## Work task A
Answer these from the conference announcement below:
(i) On what dates will the conference take place?
(ii) At which university will it be held?
(iii) Through which concepts have critical traditions analyzed the invisibilization and devaluation of marginalized languages and cultures?
## Work task B
In the conference announcement below, set down everything from "Background and Objectives" down to "and Societal Movements?", word for word.

Background and Objectives of the Conference
International Conference
Cognitive Diversity
Linguistic and Cultural Domination and Emancipation in European and African Contexts: What Political, Educational, Institutional, Artistic, and Societal Movements?
January 28, 29, and 30, 2027
University of Carthage – Tunisia
In a global context marked by the intensification of human, informational, and cultural flows, but also by persistent economic divides and geopolitical tensions, languages and cultures are more than ever embedded in asymmetrical power relations. Globalization of exchanges indeed promotes the rapid spread of certain languages and cultural models, while other forms of linguistic and symbolic expression remain marginalized or weakened. The resulting discursive homogenization tends to reduce the plurality of perspectives by establishing implicit hierarchies among languages, knowledge, memories, and modes of thought. In this context, so-called marginalized or minority languages and cultures are often subjected to processes of invisibilization or devaluation, which contribute to the reproduction of mechanisms of exclusion and domination. These phenomena have been extensively analyzed by various critical traditions, notably through the concepts of linguistic and cultural imperialism, epistemicide, linguistic justice, and symbolic domination, which shed light on the close links between power, language, and the production of knowledge, as well as the conditions for access to recognition, particularly statutory recognition.

## Input data

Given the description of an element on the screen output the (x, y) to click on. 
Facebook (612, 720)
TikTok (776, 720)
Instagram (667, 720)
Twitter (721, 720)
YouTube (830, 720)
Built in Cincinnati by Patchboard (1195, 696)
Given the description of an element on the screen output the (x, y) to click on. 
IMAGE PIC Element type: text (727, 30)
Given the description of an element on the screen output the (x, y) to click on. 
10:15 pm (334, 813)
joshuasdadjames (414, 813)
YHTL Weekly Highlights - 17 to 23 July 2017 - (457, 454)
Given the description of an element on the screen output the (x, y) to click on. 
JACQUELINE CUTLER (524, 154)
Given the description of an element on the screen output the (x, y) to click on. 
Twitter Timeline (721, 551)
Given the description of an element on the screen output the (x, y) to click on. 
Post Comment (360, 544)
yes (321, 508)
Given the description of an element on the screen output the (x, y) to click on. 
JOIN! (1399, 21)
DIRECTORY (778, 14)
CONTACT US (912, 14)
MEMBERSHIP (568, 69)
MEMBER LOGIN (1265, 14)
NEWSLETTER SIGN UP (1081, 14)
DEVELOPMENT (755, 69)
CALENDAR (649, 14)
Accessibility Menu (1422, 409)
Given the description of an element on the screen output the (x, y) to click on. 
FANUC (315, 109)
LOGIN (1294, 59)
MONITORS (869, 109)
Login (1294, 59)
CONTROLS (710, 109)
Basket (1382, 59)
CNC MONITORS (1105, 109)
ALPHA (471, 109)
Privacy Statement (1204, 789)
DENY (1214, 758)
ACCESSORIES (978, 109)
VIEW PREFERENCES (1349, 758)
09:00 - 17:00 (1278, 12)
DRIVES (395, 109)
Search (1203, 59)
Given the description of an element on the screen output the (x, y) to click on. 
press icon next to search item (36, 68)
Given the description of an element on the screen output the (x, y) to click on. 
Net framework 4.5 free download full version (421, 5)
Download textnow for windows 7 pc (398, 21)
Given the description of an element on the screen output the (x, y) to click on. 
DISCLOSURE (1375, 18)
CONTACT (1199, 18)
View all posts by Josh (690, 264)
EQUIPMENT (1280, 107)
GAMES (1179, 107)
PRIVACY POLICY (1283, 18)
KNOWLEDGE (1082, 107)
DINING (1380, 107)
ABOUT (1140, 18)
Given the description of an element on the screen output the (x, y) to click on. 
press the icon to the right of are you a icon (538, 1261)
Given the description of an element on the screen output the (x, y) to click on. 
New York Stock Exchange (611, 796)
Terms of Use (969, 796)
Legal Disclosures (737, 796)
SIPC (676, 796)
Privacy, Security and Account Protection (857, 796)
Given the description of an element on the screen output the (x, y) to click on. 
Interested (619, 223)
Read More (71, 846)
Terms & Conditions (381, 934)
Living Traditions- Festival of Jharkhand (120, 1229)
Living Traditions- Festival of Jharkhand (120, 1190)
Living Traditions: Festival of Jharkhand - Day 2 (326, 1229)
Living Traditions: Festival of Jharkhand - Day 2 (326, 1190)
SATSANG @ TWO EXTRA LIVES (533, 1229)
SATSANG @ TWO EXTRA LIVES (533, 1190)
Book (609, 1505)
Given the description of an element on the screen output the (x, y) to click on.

## Written answer A
(i) January 28, 29, and 30, 2027
(ii) The University of Carthage, Tunisia
(iii) Linguistic and cultural imperialism, epistemicide, linguistic justice, and symbolic domination

## Written answer B
Background and Objectives of the Conference
International Conference
Cognitive Diversity
Linguistic and Cultural Domination and Emancipation in European and African Contexts: What Political, Educational, Institutional, Artistic, and Societal Movements?